本当の名前を俺に教えて?
自分が思っている以上に侵食されていたようだ。自分の軸と思っていたものや立場が全て異形な存在へと変化していく。その中で私はいるはずなのに、いない、視界や思考、体さえも自分のものじゃない感覚が全身を駆け巡り、覚醒への道へと後押しするのだ。
表情が見えていたはずの顔は長い髪によって隠れた。私の瞳は髪に隠れていて、相手からは見えない。彼から見えるものは歪んで笑う口元だけだった。
『どんな気分かな? 俺に教えてくれない?』
「……」
返答する様子もない私を見つめてくる視線が痛い。観察対象を見るような視線に近いだろう。普通の人間からしたら、そのような異様な空間は居心地が悪いかもしれないが、現在の私にとっては『快楽』に近いものを感じた。
私を纏う空気が淀んでいく。天井に浮いてしまった本物の私は、その光景を見つめながら、唾を飲みこむ。そんな事しか出来ない。
──嫌な予感がする……
人間の直観と言うものは真実を見抜く目を持っていると考えている。自分を守る為の『防衛本能』に近いかもしれない。
『……副社長、いや『イシス』と呼んだ方がいいかな?』
何の反応もしなかった私の身体がピクリと反応する。
「……私は、どちらでもないわ」
『と言うと?』
初めて返ってきた返事が余程、嬉しかったのだろう。いつもの笑顔とは違う本当の表情で、岬は質問をした。その質問に答えるように、私の前髪から目つきの鋭い、まるで別人のような私の姿が、彼の瞳に映る。
「器でしかないのよ、その名称は。私には別に名前がある」
『なら、君の本当の名前を俺に教えてくれないか?』
「名前を聞きたいのなら、貴方から名乗るべきではなくて? それが人間の礼儀なのでしょう?」
『クスクス。君は本当に面白いね』
私と岬の体の距離感がどんどん狭まっていく。彼が私にゆっくりと近づいてくるからだ。何かを確かめるように、彼自身の感情を確かめるように、ゆっくりと動く時間が流れ続ける。それは現実の時間軸とは少しずれていて、現実感を感じれなくなっていくような錯覚を覚えてしまう程だ。
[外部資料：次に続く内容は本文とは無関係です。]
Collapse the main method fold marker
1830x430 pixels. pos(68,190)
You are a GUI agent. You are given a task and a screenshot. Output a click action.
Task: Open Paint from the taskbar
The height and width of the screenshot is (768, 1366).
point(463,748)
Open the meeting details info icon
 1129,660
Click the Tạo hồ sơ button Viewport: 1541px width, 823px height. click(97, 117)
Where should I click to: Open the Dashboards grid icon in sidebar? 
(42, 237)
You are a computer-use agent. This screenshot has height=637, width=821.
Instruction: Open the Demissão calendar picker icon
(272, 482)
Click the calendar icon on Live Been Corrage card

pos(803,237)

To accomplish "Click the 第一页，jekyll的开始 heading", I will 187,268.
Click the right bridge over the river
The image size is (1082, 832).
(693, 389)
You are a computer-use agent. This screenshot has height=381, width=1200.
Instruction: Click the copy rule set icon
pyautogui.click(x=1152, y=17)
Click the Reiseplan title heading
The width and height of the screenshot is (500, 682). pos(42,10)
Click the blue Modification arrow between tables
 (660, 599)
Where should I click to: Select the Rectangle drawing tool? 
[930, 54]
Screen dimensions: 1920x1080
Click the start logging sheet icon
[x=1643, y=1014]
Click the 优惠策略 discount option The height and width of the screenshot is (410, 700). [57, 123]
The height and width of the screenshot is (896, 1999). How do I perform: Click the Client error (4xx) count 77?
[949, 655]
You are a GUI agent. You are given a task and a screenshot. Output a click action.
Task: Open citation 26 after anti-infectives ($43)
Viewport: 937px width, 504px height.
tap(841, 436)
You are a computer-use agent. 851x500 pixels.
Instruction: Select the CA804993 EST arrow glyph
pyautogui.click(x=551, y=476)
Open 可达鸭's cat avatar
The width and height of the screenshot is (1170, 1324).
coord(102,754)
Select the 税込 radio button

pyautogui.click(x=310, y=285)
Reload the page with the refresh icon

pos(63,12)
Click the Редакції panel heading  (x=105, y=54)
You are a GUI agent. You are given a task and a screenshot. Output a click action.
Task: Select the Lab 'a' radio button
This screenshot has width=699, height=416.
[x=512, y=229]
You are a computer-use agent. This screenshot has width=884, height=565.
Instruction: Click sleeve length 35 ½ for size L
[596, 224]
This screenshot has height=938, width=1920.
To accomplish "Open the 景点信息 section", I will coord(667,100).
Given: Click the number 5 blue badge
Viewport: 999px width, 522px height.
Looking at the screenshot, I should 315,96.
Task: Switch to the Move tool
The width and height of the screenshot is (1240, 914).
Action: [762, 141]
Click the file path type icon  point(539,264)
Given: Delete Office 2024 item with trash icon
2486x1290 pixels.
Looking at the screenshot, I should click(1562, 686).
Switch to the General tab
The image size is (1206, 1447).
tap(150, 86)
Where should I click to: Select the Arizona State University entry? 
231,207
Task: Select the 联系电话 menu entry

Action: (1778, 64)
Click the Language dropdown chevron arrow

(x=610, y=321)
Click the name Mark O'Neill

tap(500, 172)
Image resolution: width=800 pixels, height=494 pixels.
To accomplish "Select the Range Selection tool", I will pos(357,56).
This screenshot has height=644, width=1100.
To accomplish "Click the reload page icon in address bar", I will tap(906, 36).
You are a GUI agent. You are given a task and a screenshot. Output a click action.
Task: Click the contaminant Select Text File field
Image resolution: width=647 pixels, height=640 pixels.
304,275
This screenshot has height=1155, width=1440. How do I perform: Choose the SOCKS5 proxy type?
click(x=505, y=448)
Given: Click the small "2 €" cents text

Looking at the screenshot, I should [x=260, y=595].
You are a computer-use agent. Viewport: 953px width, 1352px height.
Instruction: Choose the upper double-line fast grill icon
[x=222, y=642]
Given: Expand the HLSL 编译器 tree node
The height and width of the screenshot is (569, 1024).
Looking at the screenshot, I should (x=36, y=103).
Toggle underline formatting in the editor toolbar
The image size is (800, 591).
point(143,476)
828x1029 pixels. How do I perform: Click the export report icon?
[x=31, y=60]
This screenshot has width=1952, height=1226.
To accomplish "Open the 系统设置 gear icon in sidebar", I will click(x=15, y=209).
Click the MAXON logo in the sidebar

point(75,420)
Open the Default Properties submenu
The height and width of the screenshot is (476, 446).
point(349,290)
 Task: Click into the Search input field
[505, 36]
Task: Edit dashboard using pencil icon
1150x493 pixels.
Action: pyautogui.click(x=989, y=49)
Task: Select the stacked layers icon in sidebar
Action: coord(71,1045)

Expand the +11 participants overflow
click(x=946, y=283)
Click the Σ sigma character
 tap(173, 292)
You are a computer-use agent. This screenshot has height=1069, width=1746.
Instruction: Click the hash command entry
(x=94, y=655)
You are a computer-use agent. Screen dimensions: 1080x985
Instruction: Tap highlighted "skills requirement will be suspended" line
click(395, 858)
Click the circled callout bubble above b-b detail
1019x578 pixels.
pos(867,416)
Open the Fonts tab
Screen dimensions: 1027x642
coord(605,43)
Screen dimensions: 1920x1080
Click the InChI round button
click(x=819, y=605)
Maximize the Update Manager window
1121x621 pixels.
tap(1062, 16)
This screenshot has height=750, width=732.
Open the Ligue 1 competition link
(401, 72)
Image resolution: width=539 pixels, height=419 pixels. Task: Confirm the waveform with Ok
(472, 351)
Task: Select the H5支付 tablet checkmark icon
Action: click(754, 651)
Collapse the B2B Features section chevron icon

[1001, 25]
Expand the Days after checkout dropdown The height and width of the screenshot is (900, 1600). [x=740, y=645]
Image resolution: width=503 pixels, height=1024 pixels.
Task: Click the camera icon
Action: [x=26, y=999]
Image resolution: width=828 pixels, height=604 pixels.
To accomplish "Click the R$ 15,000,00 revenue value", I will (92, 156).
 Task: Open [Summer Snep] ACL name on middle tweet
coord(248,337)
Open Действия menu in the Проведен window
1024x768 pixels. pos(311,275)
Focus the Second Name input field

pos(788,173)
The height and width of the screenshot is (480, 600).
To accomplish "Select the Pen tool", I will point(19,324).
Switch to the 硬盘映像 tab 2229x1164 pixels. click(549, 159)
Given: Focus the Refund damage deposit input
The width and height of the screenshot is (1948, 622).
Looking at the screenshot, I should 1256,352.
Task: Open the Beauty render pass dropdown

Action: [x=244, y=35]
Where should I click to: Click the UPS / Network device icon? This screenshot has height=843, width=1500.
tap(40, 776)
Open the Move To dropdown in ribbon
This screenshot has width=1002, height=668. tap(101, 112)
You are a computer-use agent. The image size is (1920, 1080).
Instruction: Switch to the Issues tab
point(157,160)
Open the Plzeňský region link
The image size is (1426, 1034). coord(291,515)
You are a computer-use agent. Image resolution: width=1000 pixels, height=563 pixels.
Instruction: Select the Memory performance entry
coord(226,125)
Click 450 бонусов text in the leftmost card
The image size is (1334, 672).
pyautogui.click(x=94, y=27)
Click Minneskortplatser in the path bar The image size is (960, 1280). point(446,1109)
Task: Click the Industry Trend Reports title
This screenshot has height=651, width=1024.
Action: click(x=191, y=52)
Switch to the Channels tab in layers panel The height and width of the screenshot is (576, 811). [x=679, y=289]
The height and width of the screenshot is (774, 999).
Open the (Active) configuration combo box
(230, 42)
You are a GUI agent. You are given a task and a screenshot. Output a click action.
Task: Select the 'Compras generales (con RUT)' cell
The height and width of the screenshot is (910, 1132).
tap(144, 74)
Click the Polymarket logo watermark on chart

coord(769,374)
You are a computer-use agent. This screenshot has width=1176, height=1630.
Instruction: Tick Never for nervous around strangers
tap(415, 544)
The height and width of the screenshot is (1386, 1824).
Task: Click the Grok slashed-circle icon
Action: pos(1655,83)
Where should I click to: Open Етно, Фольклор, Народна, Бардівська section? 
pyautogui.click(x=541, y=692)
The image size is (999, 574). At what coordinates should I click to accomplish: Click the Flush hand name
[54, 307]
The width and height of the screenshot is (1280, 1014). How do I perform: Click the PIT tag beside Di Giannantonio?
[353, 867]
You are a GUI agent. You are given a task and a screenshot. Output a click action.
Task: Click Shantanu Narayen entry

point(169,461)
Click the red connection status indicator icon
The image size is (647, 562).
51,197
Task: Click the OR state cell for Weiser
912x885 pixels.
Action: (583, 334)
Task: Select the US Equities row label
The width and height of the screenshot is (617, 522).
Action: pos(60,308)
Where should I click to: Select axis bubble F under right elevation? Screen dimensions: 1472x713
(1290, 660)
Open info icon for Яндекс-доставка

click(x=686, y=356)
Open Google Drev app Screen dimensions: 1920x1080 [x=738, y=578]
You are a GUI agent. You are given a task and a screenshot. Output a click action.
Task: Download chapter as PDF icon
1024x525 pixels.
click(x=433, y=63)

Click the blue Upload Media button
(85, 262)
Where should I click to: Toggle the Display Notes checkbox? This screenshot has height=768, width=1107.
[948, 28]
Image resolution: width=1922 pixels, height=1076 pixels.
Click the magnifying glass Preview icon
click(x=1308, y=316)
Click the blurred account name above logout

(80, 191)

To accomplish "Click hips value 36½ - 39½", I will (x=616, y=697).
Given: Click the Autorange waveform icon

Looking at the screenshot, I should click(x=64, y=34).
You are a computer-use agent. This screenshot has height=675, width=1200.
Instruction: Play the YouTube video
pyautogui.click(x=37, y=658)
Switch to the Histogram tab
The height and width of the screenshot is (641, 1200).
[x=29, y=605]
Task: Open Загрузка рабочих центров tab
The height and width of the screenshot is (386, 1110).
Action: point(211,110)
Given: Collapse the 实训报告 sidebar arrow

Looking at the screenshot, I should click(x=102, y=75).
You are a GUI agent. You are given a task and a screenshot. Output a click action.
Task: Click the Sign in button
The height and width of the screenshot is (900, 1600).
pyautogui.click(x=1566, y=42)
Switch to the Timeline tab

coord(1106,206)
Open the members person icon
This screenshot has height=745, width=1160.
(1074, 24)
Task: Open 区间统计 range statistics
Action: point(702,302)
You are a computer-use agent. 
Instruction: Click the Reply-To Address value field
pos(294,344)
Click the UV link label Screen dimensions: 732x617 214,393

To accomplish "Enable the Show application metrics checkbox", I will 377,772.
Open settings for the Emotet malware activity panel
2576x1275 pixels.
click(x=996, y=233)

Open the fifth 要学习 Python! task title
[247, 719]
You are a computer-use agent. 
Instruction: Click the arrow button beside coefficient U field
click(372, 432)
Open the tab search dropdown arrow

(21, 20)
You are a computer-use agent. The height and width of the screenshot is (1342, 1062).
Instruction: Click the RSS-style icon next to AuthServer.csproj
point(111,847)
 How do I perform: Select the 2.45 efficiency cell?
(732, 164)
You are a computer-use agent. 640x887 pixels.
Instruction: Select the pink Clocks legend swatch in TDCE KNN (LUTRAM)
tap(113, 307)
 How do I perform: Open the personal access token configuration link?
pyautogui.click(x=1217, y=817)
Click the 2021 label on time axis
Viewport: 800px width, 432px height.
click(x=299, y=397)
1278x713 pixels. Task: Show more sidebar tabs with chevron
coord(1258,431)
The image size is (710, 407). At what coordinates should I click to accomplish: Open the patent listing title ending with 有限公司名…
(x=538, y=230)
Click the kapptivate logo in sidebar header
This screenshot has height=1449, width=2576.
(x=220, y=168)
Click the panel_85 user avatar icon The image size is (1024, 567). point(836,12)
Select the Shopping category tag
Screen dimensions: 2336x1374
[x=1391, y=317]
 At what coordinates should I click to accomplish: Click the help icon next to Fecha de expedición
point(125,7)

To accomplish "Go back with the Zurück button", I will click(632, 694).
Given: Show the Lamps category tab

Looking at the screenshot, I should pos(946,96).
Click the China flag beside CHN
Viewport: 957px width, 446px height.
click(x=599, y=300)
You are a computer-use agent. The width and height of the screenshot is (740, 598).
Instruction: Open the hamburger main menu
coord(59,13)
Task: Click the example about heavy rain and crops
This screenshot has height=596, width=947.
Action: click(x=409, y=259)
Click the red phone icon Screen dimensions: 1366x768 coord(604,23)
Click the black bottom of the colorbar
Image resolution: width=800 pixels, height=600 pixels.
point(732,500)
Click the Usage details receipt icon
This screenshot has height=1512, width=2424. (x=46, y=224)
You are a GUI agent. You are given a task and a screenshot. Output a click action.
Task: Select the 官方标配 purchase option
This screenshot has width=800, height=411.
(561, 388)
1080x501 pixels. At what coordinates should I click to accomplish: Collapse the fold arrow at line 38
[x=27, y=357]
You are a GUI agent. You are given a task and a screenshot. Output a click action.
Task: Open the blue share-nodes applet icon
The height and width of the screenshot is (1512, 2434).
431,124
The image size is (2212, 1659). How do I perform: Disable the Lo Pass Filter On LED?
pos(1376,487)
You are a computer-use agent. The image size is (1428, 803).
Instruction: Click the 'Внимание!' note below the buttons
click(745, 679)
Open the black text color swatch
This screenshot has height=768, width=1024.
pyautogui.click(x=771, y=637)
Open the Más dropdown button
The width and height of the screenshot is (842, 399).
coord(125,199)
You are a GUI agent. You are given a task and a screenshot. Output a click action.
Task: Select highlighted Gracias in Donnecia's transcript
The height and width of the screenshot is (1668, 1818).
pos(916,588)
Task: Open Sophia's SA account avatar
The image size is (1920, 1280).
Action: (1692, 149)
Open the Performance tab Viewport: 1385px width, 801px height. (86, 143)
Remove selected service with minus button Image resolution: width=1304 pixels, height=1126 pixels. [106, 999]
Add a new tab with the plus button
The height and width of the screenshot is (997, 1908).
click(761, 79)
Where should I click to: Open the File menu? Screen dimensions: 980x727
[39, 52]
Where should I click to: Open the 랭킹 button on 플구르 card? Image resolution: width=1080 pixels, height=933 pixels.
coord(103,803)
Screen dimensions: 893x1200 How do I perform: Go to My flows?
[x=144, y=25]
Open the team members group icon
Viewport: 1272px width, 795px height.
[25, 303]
『俺の名前は『岬 啓介』君の成長を導く研究者って事かな? 現在の所は……ね』
「岬……啓介」
『いい名前だろう? 俺の名前は伝えたよ、次は君の番。教えてくれないかな?』
幼子をあやすような口調に少し優しさが混ざっているように感じたのは私だけだろうか。私の体を乗っ取った『イシス』と言われている細胞達も、人間と同じような感覚を持っているかは定かではないが……
「私の名前は『しおり』何故、この名前がついているのかは分からないけれど、私達『イシス』の完成形はそう呼ばれている。私はこの名前……好きじゃない」
岬は『しおり』その名前を聞いた瞬間に表情が一瞬消えた。そしてジロジロと何かを確かめるように、私を観察している。
その視線が気持ち悪い、そう『しおり』の考える事が私の心に流れ込んできたのだ。